[RFD] Gitweb caching, part 2 (long)

Jakub Narebski <jnareb@xxxxxxxxx> · Tue, 25 Mar 2008 18:06:56 +0100

In previous part:

What to cache.
1. Support for caching in HTTP (external caching)
2. Caching Perl structures (and serialization)
3. Caching gitweb output: formatted pages

TO WHOM IT MAY CONCERN:  John 'Warthog9' Hawley (J.H.) who created
caching for gitweb at kernel.org; Petr 'Pasky' Baudis who maintains
repo.or.cz fork of gitweb and lately added caching of projects list
info; Lars Hjemli who is the author of cgit, git web interface in C
which includes some caching.  (BTW. I'd like to hear your thoughs on
git web interface caching, and about solutions you have implemented).

This is continuation of my thoughts about how to implement caching in
gitweb, what problems we could encounter, and what existing solutions
(what code/what packages) can we (re)use.

One of the more important issues to think about when implementing
caching is to decide when to regenerate cache, i.e. issues of cache
(in)validation and lifetime.

1. Static cache, external refreshing (invalidation).

The easiest situation is when cache can be invalidated (removed)
externally; caching support in gitweb would then need only to either
use cached information or cached output if it exists, and generate
information and/or output and cache appropriate things if cache
doesn't exist.

In closed-up git hosting system like repo.or.cz new contents can
appear in repository only via push (if repo is manually updated) or
via automated fetch (if repo is mirrored automatically).  This means
that it is known when infomration about given repository gets stale
(out of sync).  It would be then enought to make 'update' or
'post-receive' hook to delete cache, or invalidate parts of cached
info about given repository.  Creation and deletion of repositories
should also be handled by scripts; they affect caching too.

This of course assumes that we can control repository hooks (perhaps
git should learn hook multiplexing first, as proposed some time ago on
a mailing list).  This is not the case when developers are given shell
access, and gitweb is offered as a part of service rather than as a
part of git hosting; repositories are not under web administrator
control.  This is the case (according to J.H. on git mailing list) for
kernel.org.

So we have to examine also more generic solutions.

2. Checking filesystem (stat and/or inotify).

If new objects come to repository via commit or via fetch it is enough
(I guess) to watch for modifications of GIT_DIR of a project (I think
due to doing atomic writes via "create temporary file, then rename it
to final filename" of files in GIT_DIR: COMMIT_MSG and FETCH_HEAD).
So it should be enough to check and compare stat info for GIT_DIR of a
project, or of possible implement some inotify (or equivalent on other
operating systems than Linux) checking, to see if cache can contain
stale info.  In practice what we can truly check is that nothing
changed with repo.

Unfortunately the above is not the case if objects come to repository
via push.  Note that both push resulting in crating a pack (this I
think could use the same mechanism, only checking GIT_DIR/objects/pack
directory), and push resulting in creation of loose objects has to be
supported; additionally the refs pushed can have deeply hierarchical
names.

I would be grateful if somebody could think a way to check if anything
could have changed for such situation... but as it is now we have to
go to more complicated ways of cache invalidation.

3. Cache lifetime.
-.-.-
• **Job A**
In the gitweb caching post, for which site does J.H. say that repositories are not under web administrator control?
• **Job B**
Please list every person the gitweb caching post addresses in its "TO WHOM IT MAY CONCERN" paragraph.
The lines after this are not needed for either task.

• **Material**
-.-.-
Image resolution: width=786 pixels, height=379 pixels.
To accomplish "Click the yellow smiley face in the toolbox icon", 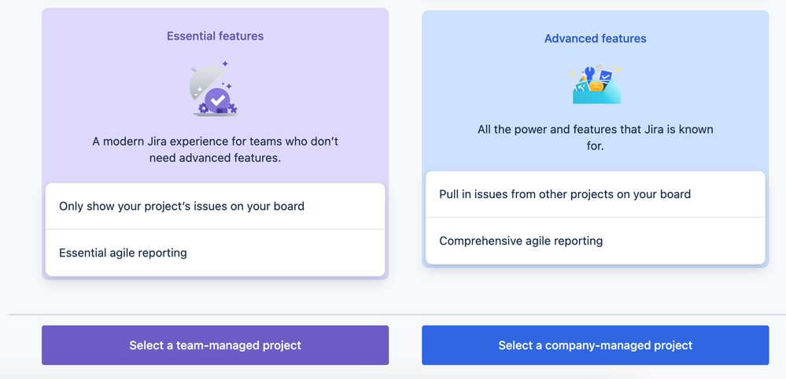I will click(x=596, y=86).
-.-.-
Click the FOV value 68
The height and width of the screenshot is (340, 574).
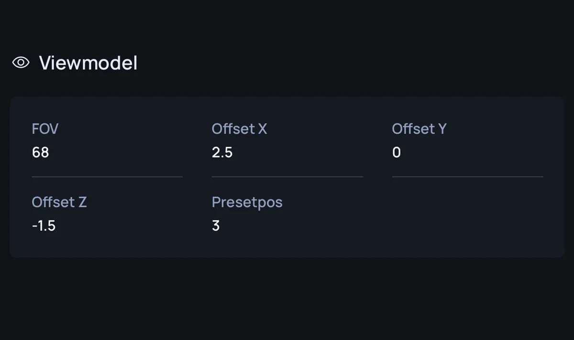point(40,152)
-.-.-
• **Expected output A**
kernel.org

• **Expected output B**
John 'Warthog9' Hawley (J.H.)
Petr 'Pasky' Baudis
Lars Hjemli